From the January 2003 issue of Chronicles:

By Joseph E. Fallon

"Power tends to corrupt, and absolute power corrupts absolutely." For proof of this axiom, we need only look at the foreign policy pursued by the U.S. government since the end of World War II.

The United States emerged from World War II militarily victorious but politically deformed. Instead of a republic, it was now a superpower with military and economic capabilities previously unimagined. In place of a constitutional government of limited powers and official accountability was a national-security regime of executive orders, the CIA, and plausible deniability. Instead of "no entangling alliances," the U.S. government not only entered such alliances but created and fostered them — the Organization of American States (OAS) in 1948, the North Atlantic Treaty Organization (NATO) in 1949, the Southeast Asian Treaty Organization (SEATO) in 1954, and the Central Treaty Organization (CENTO), originally known as the Middle East Treaty Organization, in 1955. Instead of respecting the sovereignty of other nations, Washington subscribed to the messianic ideology of American Exceptionalism, the belief that the United States is politically and morally superior to other countries and, therefore, entitled to intervene in their domestic affairs.

#### [Collected material]
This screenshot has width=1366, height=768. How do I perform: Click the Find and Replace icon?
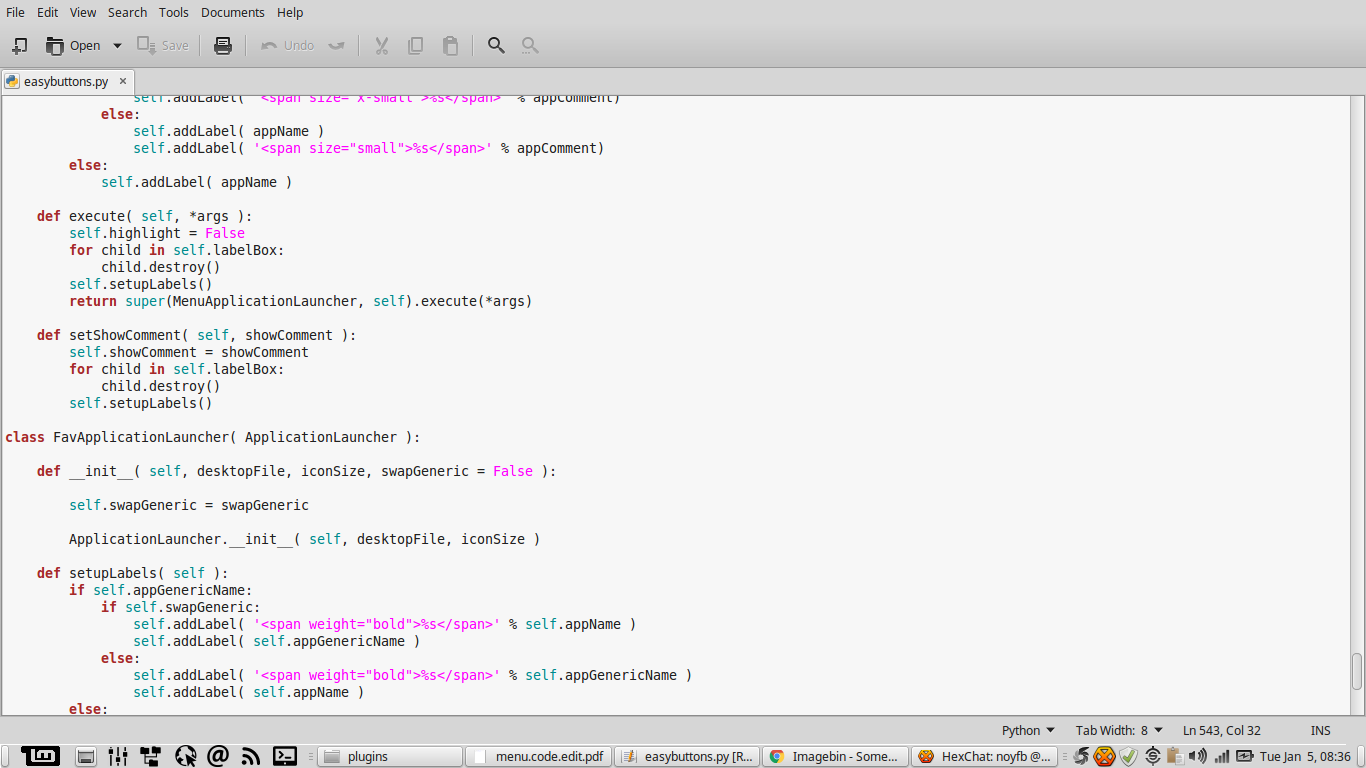pos(530,45)
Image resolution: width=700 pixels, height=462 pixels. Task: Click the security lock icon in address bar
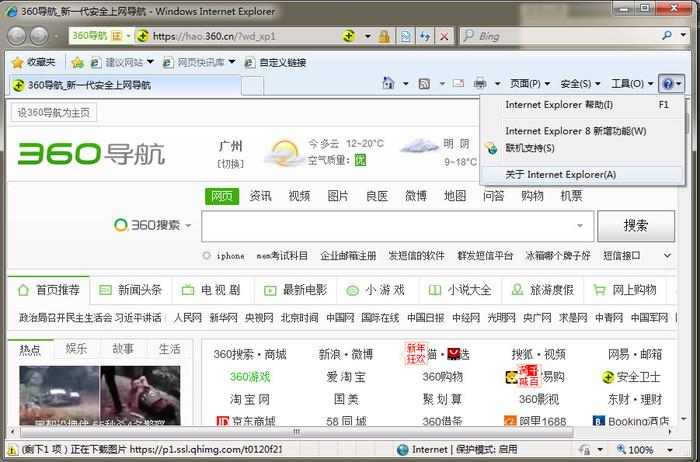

#### [Exercise]
Name each alliance that the text about U.S. foreign policy after World War II says the U.S. government created and fostered, with the year given for each. The lines have no connection to the text about U.S. foreign policy.

#### [Exercise output]
- Organization of American States (OAS), 1948
- North Atlantic Treaty Organization (NATO), 1949
- Southeast Asian Treaty Organization (SEATO), 1954
- Central Treaty Organization (CENTO), originally known as the Middle East Treaty Organization, 1955